This code has the well defined behavior in C# of not working:
class Foo
{
static List<int> to = new List<int>( from ); // from is still null
static IEnumerable<int> from = Something();
}
Note: I'm not asking how to fix that code as I already known how to do that
What is the justification for this? C# already does run time checks to detect the first access to static members. Why not extend this to a per member thing and have them run on demand or even better have the compiler figure out the order at compile time?
BTW: I think the same question (or almost the same) also holds for non static members.
Initializers are just a syntactic sugar. Compiler puts that code in the .cctor when it compiles your class, and it pust them in the orders they're layed out in the code.
It doesn't run any checks, because it wouldn't make sense. You could still have initialization cycles, so it wouldn't work anyway.
I blogged about it some time ago if you're interested:
I can envision a programmer depending on initialization order due to side effects with other static classes. You and I both know that depending on side effects is bad practice, but it's not necessarily illegal.
Consider something like this:
class Foo
{
static string header = Bar.GetHeader();
static string version = Bar.GetVersion();
}
And Bar.GetVersion
assumes that Bar.GetHeader
has been called. If the compiler were free to change the initialization order, then the programmer wouldn't be able to guarantee the initialization order.
Ugly, granted, but perfectly legal. If you imagine second-order effects (i.e. called static methods that themselves depend on classes that have side effects), you see that it's impossible for the compiler to reliably rearrange anything, just as it's impossible (in general) for the compiler to rearrange the order of function calls in your static constructor.
C# does runtime checks to detect the first access to a class, but does not re-order static initialization within a class.

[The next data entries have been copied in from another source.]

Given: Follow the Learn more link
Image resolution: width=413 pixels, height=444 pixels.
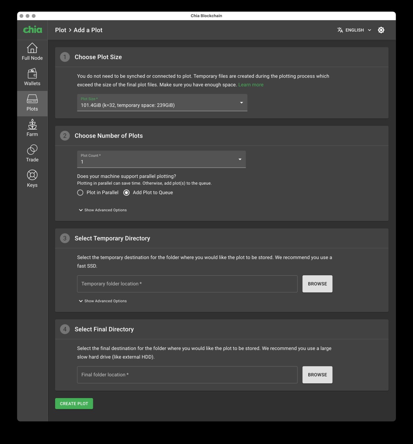Looking at the screenshot, I should point(251,85).
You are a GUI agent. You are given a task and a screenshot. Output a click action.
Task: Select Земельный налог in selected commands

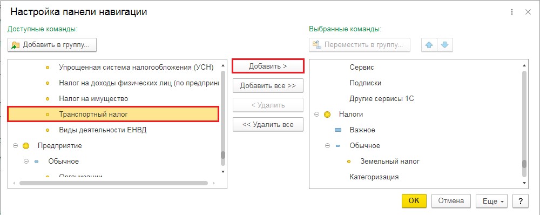[x=390, y=161]
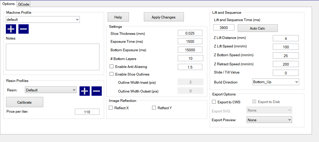The image size is (319, 142).
Task: Select the Options tab
Action: 8,4
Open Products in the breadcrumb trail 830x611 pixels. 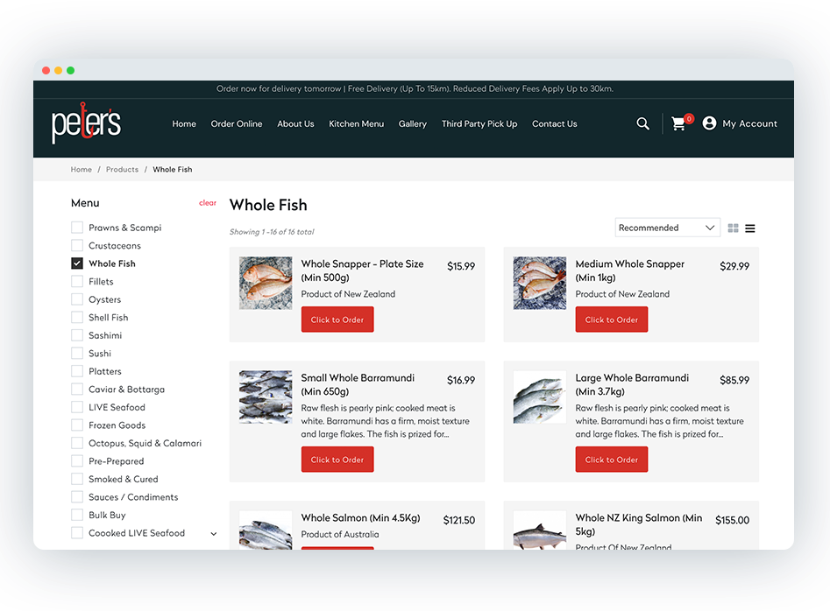[122, 169]
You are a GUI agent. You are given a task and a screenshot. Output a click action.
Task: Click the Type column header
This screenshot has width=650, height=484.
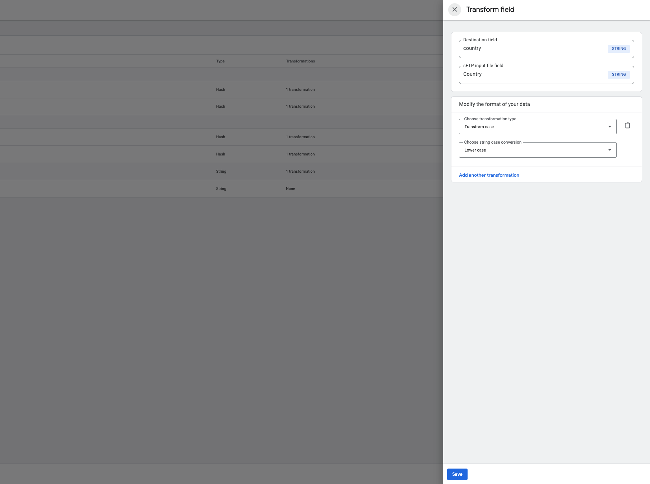[x=220, y=61]
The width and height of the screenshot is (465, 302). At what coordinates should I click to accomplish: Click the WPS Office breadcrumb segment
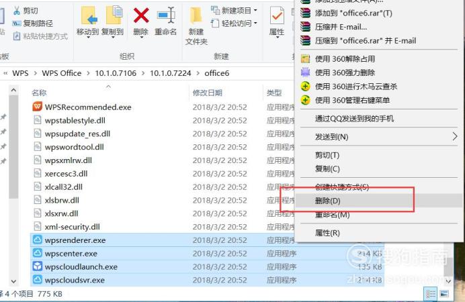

The static fields are initialized from top to bottom followed by the static constructors from top to bottom. Either change the order of your fields or create a static constructor and initialize the fields from tehre.
See Variable initializers in the C# spec or this article on initializers.. Also, the question Order of static constructors/initializers in C# is related.
I think what you need to use is a static constructor.
Like so
class Foo
{
static List<int> to;
static IEnumerable<int> from;
static Foo()
{
from = Something();
to = new List<int>(from);
}
}
As to why C# doesn't do it on first access, I just don't see the need for that kind of complexity when there are other alternatives that make it clear what's happening.